» Short problem A: Update the rows that begin at the line with "Given: Select the '1 passed' test result text" and stop after the line with "Looking at the screenshot, I should click(x=634, y=926).": replace "dropdown" with "menu", keep everything else unchanged, and return only those lines.

Begin Quoted text

Bass Museum of Art. The Endless Renaissance

Apr 17th through Oct 4th, 2009.

The Bass Museum of Art in South Beach brings historical works together with contemporary works in what is called “a dialogue between the past and the present of art”. In one hand, the exhibition includes works by 17th, 18th, and 19th century masters such as Delacroix, Rubens, Goya, Rigaud and Hoppner. On the other hand, it also includes works from contemporary artists such as Pieter Hugo, Joseph Beuys, Anne Chu, Charles Ledray, Byron Kim, Jonathan Monk and Eve Sussman. While the work and images of masters of the Renaissance are already implanted in our memory, either by art books, museums or just historical continuity, the works of contemporary artists are the ones that jump the most out of the walls.

End Quoted text
Begin Input material

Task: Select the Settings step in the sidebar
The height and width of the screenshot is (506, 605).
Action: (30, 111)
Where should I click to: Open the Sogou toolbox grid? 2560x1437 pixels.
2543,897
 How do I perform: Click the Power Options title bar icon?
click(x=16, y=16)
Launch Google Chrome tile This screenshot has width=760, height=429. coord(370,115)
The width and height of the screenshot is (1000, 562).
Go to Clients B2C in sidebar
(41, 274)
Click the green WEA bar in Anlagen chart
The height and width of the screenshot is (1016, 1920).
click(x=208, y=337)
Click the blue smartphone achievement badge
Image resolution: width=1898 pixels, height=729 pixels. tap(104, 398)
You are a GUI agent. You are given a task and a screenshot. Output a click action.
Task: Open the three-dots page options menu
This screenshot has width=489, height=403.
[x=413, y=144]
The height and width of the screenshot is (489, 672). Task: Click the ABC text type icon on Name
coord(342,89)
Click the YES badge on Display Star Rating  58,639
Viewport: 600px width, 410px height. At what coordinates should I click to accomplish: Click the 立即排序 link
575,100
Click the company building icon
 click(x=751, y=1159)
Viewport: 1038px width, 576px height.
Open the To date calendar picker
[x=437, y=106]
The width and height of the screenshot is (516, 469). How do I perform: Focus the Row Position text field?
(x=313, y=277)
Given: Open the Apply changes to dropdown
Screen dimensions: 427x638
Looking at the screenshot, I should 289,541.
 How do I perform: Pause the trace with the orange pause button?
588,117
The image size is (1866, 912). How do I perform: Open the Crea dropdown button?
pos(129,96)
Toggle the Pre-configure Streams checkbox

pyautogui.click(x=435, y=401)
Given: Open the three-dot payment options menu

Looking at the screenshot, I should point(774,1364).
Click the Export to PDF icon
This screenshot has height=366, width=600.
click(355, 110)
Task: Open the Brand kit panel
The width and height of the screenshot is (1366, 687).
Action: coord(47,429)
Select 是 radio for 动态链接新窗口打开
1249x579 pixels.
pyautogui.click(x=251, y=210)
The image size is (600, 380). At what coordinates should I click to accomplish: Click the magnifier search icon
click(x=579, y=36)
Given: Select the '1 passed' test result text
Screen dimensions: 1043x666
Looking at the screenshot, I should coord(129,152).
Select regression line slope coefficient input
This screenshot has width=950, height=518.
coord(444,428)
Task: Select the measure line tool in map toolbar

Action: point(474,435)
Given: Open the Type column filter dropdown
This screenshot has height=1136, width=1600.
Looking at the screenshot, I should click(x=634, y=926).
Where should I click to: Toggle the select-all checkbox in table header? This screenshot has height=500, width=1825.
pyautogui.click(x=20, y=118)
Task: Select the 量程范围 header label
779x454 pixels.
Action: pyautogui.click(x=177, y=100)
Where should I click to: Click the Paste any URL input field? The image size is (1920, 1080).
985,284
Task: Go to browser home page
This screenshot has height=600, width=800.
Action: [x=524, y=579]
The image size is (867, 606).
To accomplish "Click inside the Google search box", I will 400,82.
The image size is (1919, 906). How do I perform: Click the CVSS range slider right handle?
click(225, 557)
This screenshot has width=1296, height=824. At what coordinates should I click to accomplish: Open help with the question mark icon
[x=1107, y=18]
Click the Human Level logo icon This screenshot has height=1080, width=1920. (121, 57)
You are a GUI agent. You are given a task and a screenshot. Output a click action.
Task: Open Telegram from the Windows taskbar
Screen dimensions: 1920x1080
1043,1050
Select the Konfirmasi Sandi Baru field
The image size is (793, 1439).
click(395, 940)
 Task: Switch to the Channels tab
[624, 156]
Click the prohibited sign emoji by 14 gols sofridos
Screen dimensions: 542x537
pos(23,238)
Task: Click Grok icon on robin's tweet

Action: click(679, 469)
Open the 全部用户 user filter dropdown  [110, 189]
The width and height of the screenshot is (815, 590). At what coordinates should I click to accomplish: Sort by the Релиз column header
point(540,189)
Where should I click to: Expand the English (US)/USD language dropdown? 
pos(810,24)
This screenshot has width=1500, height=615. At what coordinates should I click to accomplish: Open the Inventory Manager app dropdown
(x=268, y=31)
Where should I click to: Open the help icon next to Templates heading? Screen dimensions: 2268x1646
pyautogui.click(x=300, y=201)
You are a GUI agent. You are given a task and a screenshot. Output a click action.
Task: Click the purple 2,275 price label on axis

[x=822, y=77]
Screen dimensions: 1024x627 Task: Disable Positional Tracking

End Input material

» Short problem B: Duplicate the part of the Bass Museum text that begins at the words "The Bass Museum" and stops after "of the walls.", word for word.

» Worked solution A:
Given: Select the '1 passed' test result text
Screen dimensions: 1043x666
Looking at the screenshot, I should coord(129,152).
Select regression line slope coefficient input
This screenshot has width=950, height=518.
coord(444,428)
Task: Select the measure line tool in map toolbar

Action: point(474,435)
Given: Open the Type column filter menu
This screenshot has height=1136, width=1600.
Looking at the screenshot, I should click(x=634, y=926).

» Worked solution B:
The Bass Museum of Art in South Beach brings historical works together with contemporary works in what is called “a dialogue between the past and the present of art”. In one hand, the exhibition includes works by 17th, 18th, and 19th century masters such as Delacroix, Rubens, Goya, Rigaud and Hoppner. On the other hand, it also includes works from contemporary artists such as Pieter Hugo, Joseph Beuys, Anne Chu, Charles Ledray, Byron Kim, Jonathan Monk and Eve Sussman. While the work and images of masters of the Renaissance are already implanted in our memory, either by art books, museums or just historical continuity, the works of contemporary artists are the ones that jump the most out of the walls.